Both are in the current version (RFC 8259).
OTOH, I find the "but the order is not supposed to be guaranteed!" debate REALLY stupid when it comes to software where it's clear that at some point, a human will have to look at the content and correlate it with another system.
There's nothing more evil than re-shuffling JSON just for the fun of it and making everyone who has to look at the result miserable. Yes, I'm talking about you, ELK devs.
Edit: (And/or whoever wrote the underlying Java/Go libs they use for JSON that don't allow developers to patch ordering in. I remember reading GitHub issues about this.)
harrall
12 hours ago
Less than 1% of the hash maps I use have ever needed order.
The underlying data structures between both are different. Ordered hash maps use more memory, are slower, and are more complicated.
Knowing CS fundamentals, using an ordered hash map should be a deliberate choice like renting a box truck when you need to move a lot of stuff. Don’t just drive a box truck everywhere because you might pick up a couch from a thrift store one day.
btschaegg
12 hours ago
All well and true if all you have to do is process the data programmatically.
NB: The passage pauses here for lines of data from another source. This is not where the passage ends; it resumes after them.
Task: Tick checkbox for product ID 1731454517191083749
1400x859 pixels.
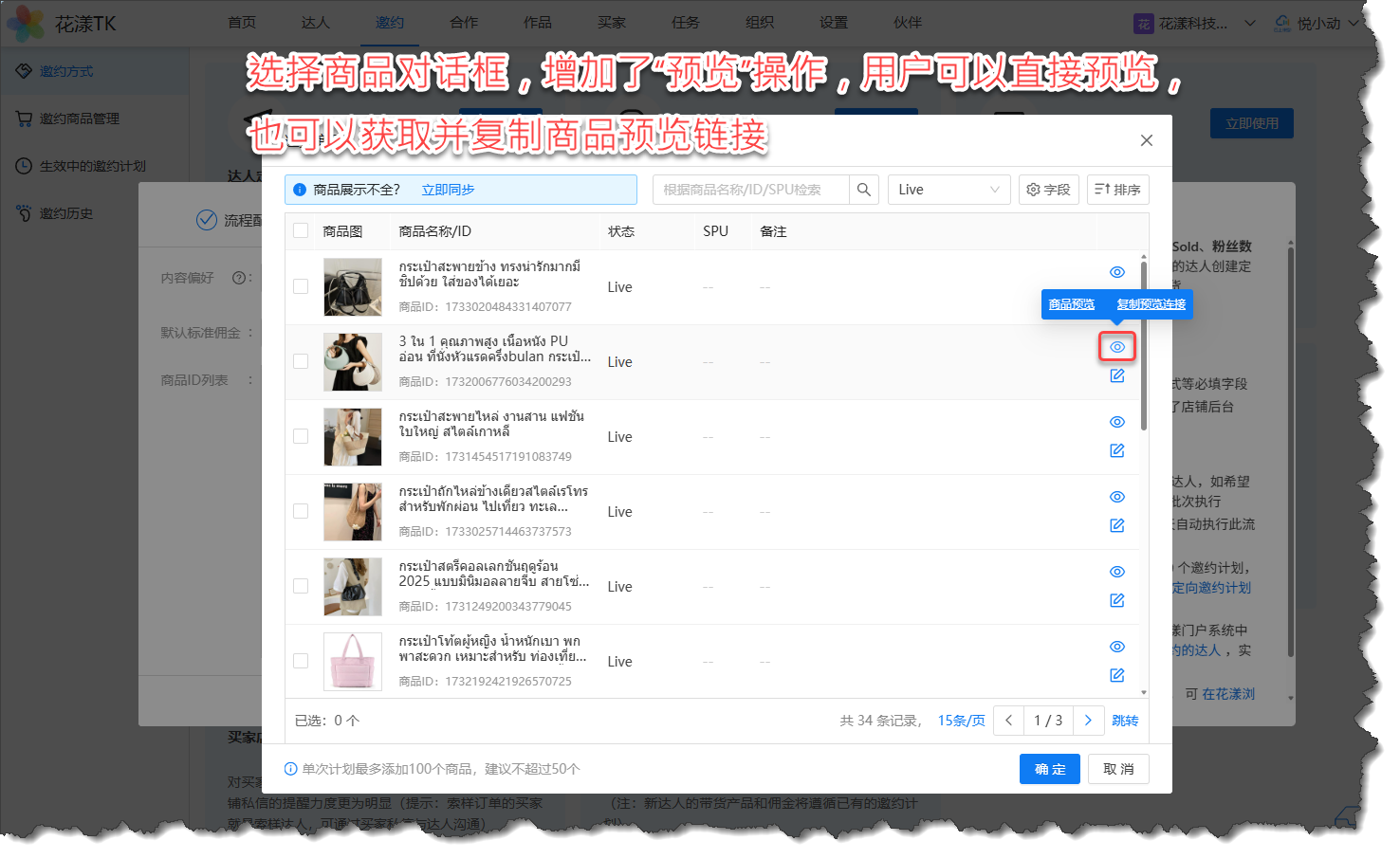Action: tap(301, 436)
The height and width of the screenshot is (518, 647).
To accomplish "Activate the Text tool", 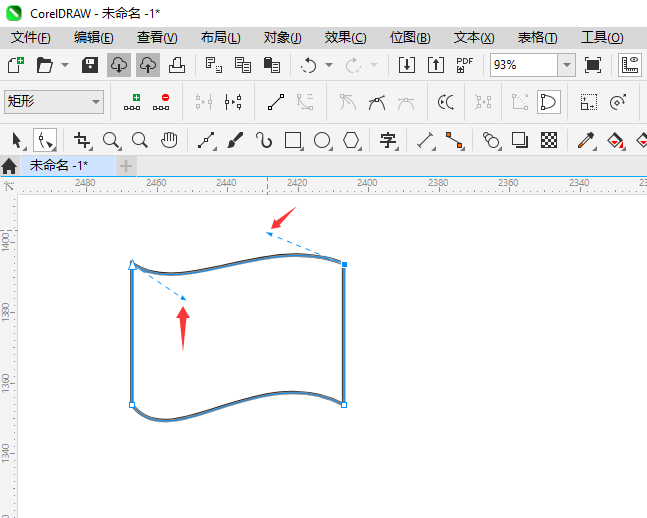I will click(388, 140).
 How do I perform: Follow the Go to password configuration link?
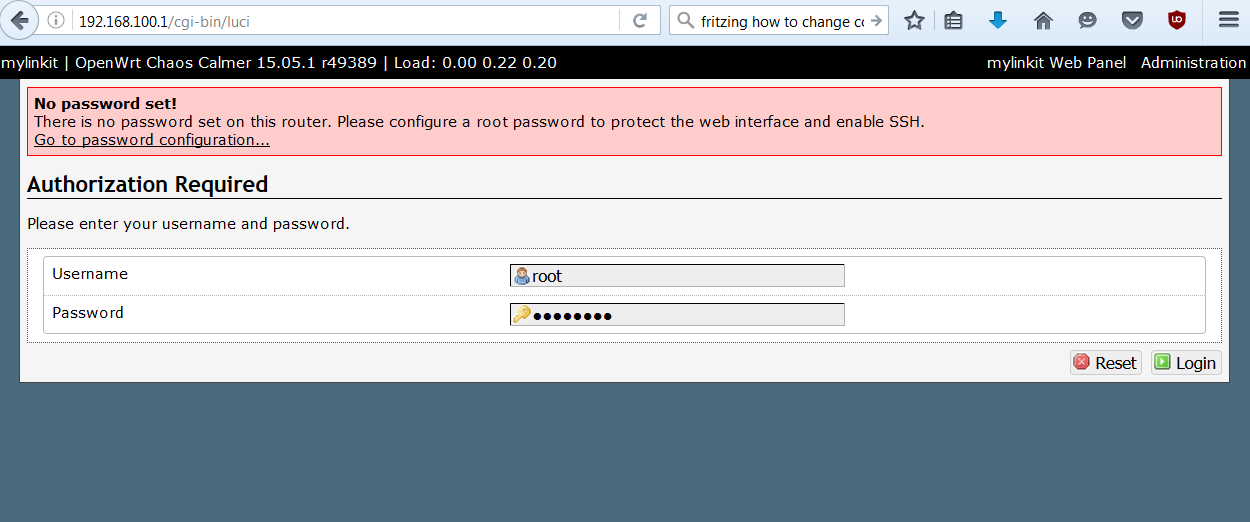pos(152,140)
And yet, as I said, if the same thinking gets applied to e.g. a store of JSON documents (like ELK), chances are good the thing will ruin the UX for countless people who have to deal with the result. Note that you need exactly no hash maps to store the JSON as it is text.
To expand your analogy: …and yet roads are built so that you can drive your regular car or a box car over them, depending on your use case. You make the choice. A JSON library that doesn't afford such choices (and isn't hyper focused on performance) isn't a good one in my book.
Edit: As a sidenote: Or do you mean a freight train wagon? Then replace "road" with "rails" and "car" with "draisine" :)
pshirshov
12 hours ago
No, according to the spec the order is not preserved but most parsers preserve the order (or maintain some order based on side effects) and engineers rely on that (and sometimes that backfires).
Essentially, SICK also maintains some strange order based on values of some homegrown trivial hash function but the only right approach to JSON objects is to treat their keys as an unordered set.
pcthrowaway
14 hours ago
An object is unordered, but most (nearly all?) parsing software will preserve the order, and some software may rely on that behaviour, so it's worth mentioning.